At a broad scale, the image above demonstrates how the data reinforced the site’s position as a bridging location.
The image of the known fortified manor site provided a great deal more resolution. Mapped and documented elements were augmented with a number of previously unknown features. Tantalisingly, this includes a set of apparent annex features suggesting what had been previously described as a fishpond complex might be a second fortification pre-dating the fortifications licenced to Nicholas De Seagrave, the Marshal of England in 1310 AD.
In 1794 Repton created a Red Book for a section of the park which has been subsequently dubbed the Repton Park. However the evidence of the Lidar image shown overleaf dispels the idea that Repton’s principles were followed in any meaningful way. One of the most-eye catching features, unknown from any previous map or aerial photograph, consists of the sharp rectangular edges of an extant medieval fish pond. This feature is one of a number Repton railed against in his text and, whilst invisible to the naked eye, is clearly a feature that the park has unknowingly retained.
The new image pinpointed the location of a pre-Repton avenue leading from Barton hall to the River Ise.
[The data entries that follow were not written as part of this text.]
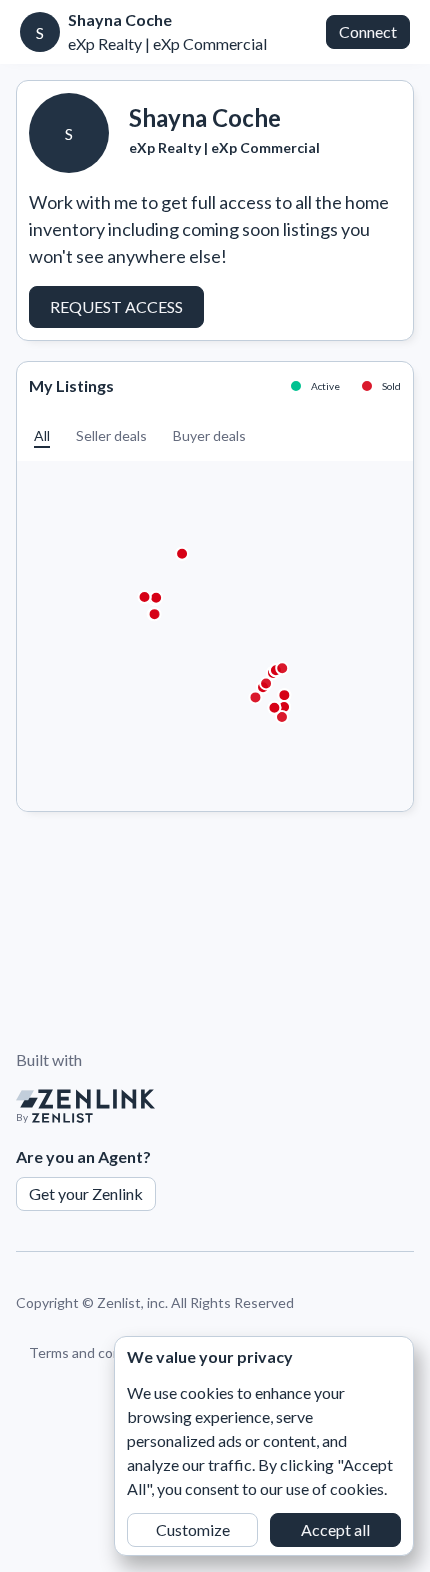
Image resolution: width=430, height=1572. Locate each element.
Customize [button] (193, 1529)
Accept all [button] (335, 1529)
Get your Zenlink (86, 1193)
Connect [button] (368, 31)
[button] (42, 435)
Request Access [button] (116, 306)
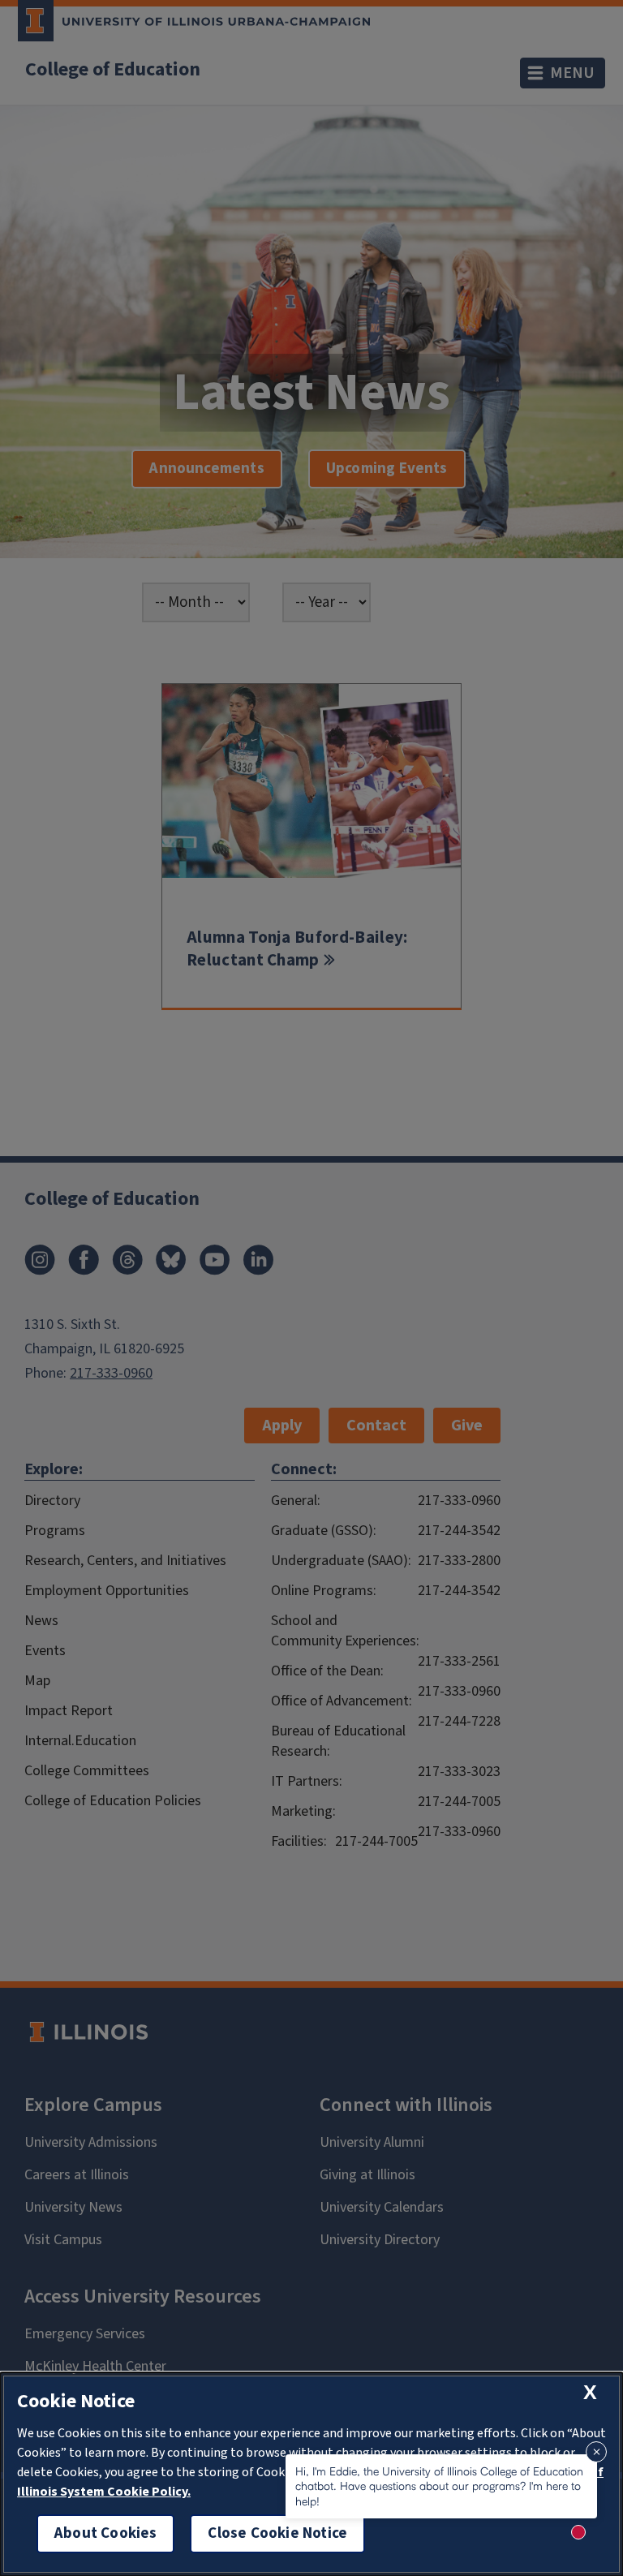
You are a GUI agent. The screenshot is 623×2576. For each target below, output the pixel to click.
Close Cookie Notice (277, 2533)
Intriguingly, the locations of other individual trees were identified in other long-lost avenue locations. This drilling-down cartographic accuracy from vague 19th century map symbols to 21st century georeferenced plots enabled a very specific authenticity to be brought to the replanting plans.
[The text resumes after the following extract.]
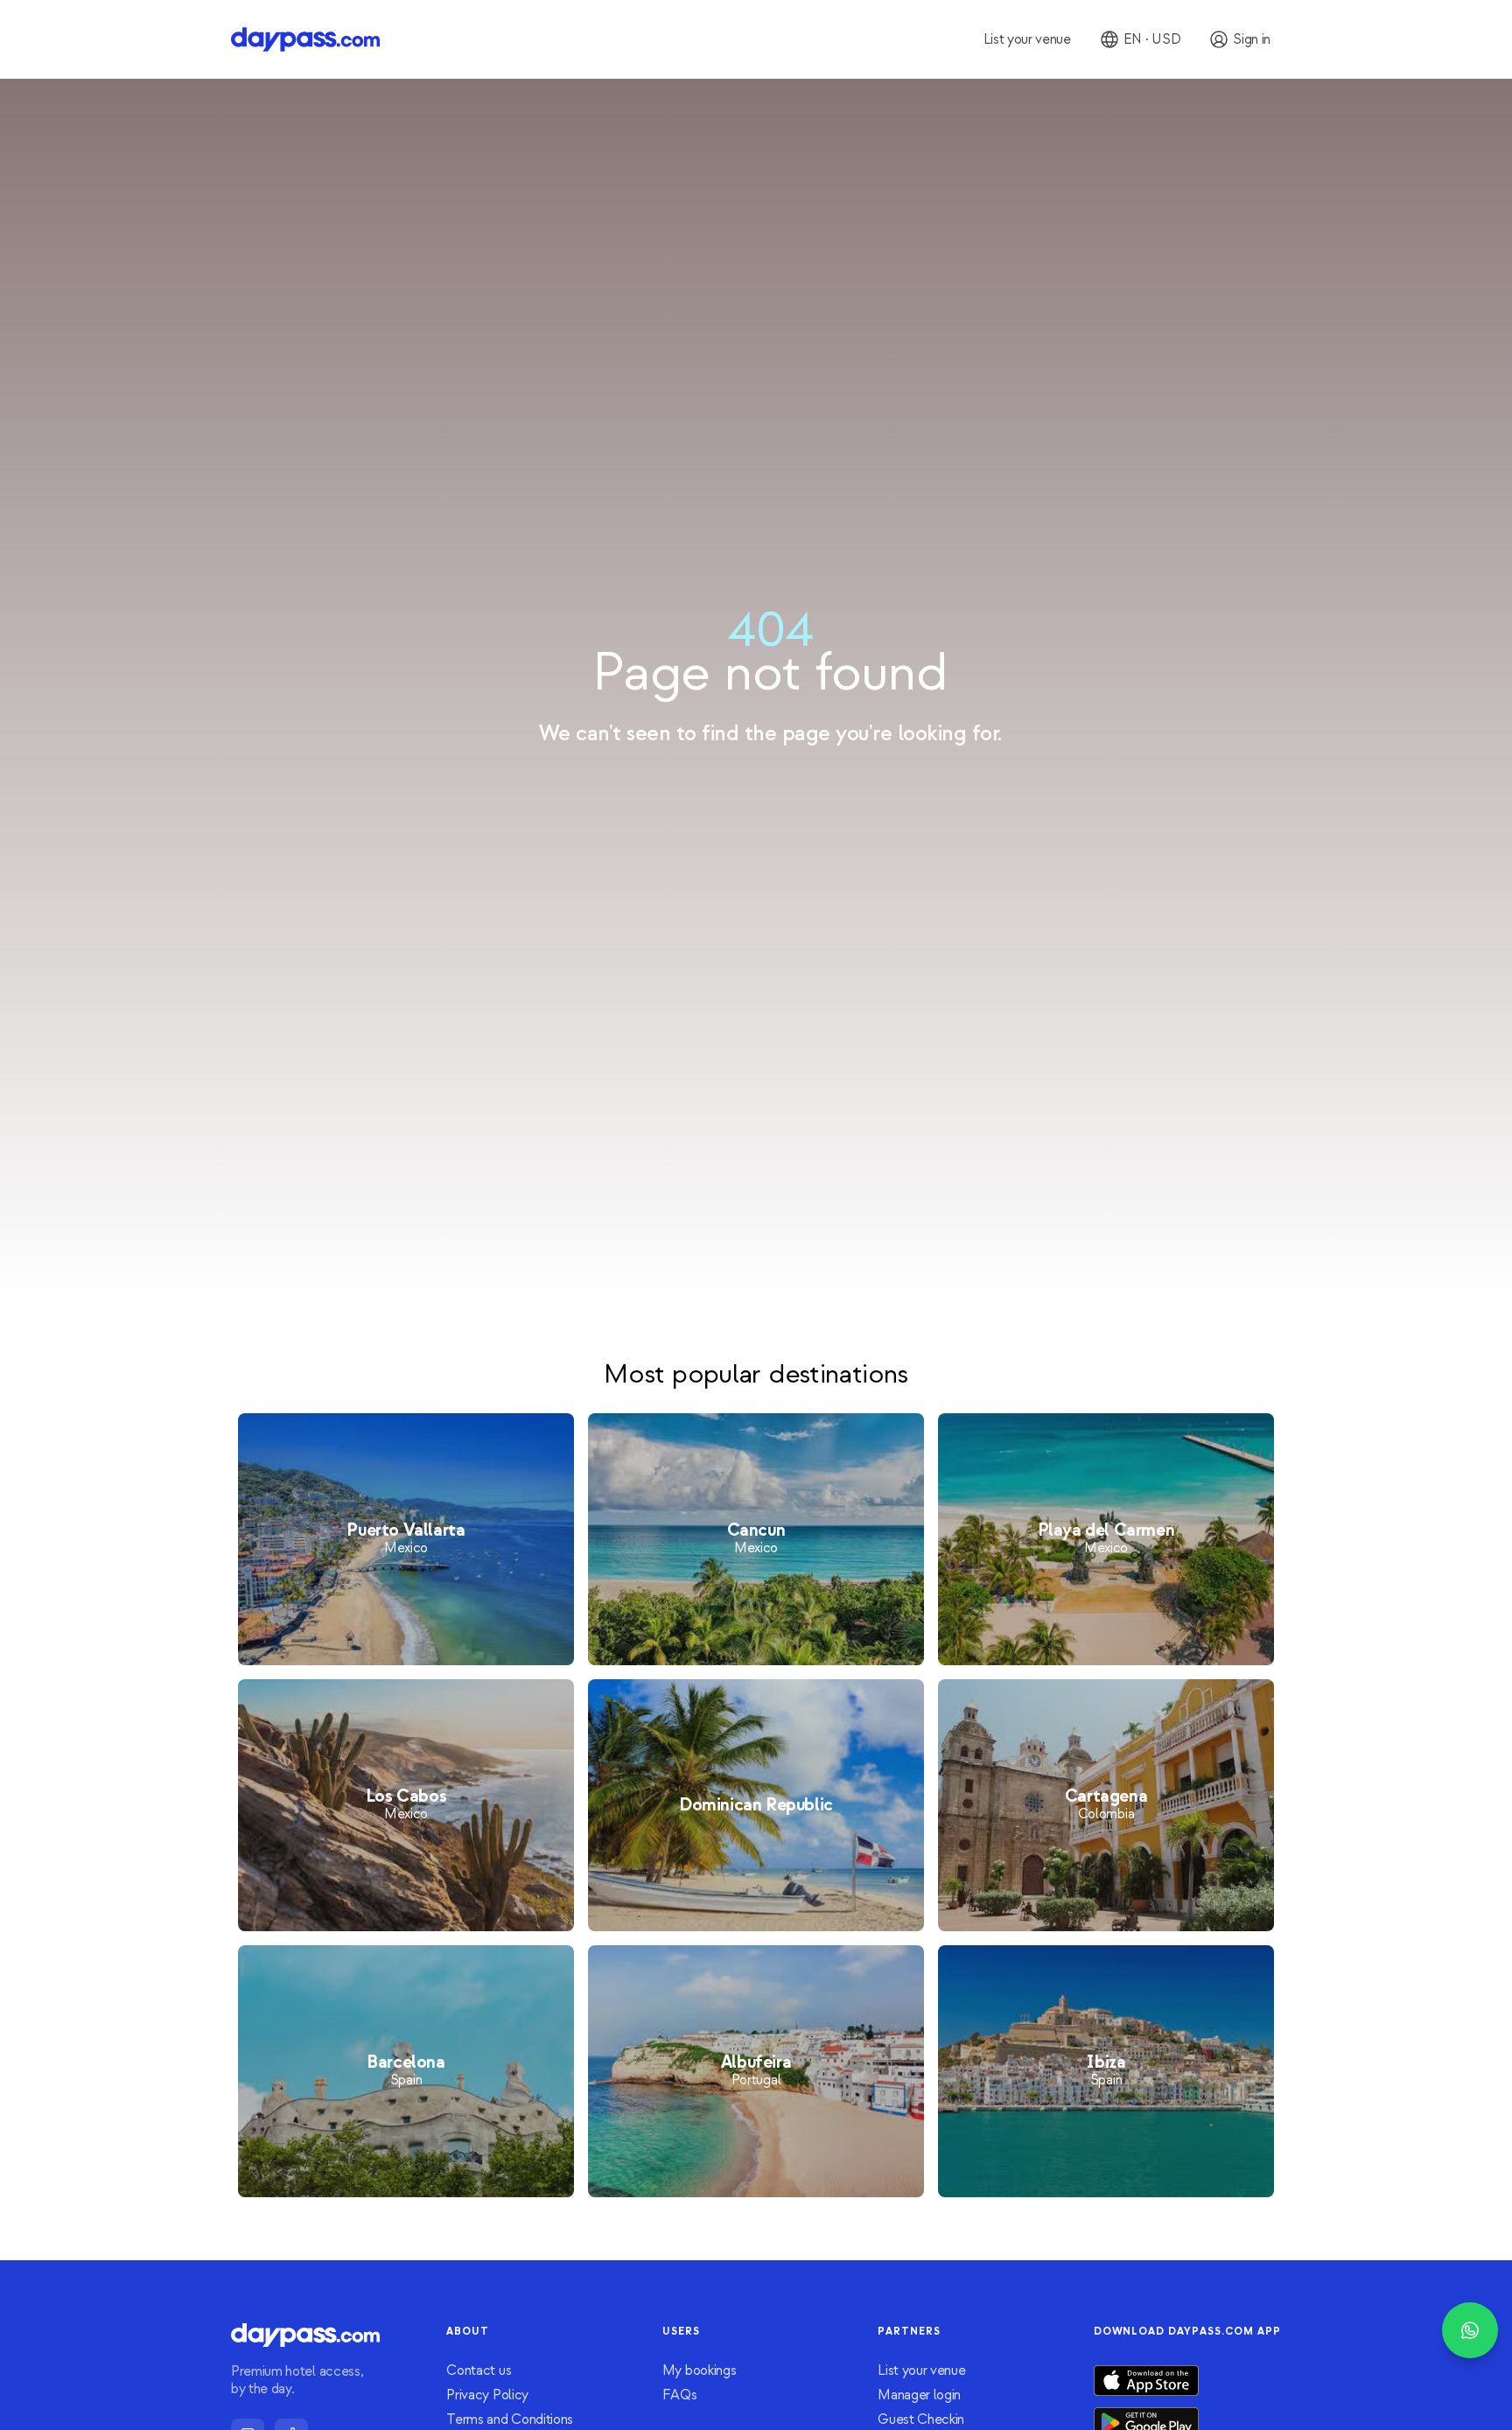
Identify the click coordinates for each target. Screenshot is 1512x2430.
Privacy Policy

Elsewhere in the park, the smooth rolling contours of the existing parkland were rolled back to reveal an intricate web of ridge and furrow ploughing, in many cases overlaying earlier cultivation terraces of as yet unknown date. Combined with historic research, this allowed long-lost trackways to be found and named and individual strips to be linked to specific tenants dating back centuries.
The LIDAR mapping provided us with a tsunami of previously unknown site information which
we continue to use in developing the site master plan. The information provides a guide to avoid damage but also direct creative strategies in both planting and site interpretation.
However these are not tools that can be used by all. Competence in terrain analysis at this level is patchy at best in the professions of landscape architecture and archaeology, as it is often left untaught in many of our universities. One cannot assume when provided with LIDAR information in this form that all professionals are competent to use it in a positive manner. The maps will only ever be as good as the interpreter that uses them.
In addition we know that the resolution of such maps can fall short of identifying key elements of archaeological heritage. In this case a complex of 16 Iron Age roundhouses is barely visible and a complex of Roman cellars does not register at all.
The future of unpicking the stratigraphy of sites across the country is extremely exciting. The low-resolution data sets provided by the Environment Agency will soon be overtaken by high-resolution, site-specific LIDAR surveys undertaken by the now ubiquitous drones. This will mean that sooner or later it may well become incumbent on site master planners to reconnoitre their sites by LIDAR as a matter of course, prior to making any big decisions. Indeed as this technology is dispersed further and deeper across society it would be a very naïve master planner who risked development proposals when faced with an opposition potentially packing their own Lidar interpretation, information that could introduce critical new site information when well into a development proposal.
As professionals with a hand in the process of directing development it would be foolish, verging on the negligent, to not take advantage of all of the fantastic new tools that are becoming available to us in the process of investigating and making sound decisions regarding the future of our precious landscape.
John Pegg is a founder of Craft Pegg landscape architects.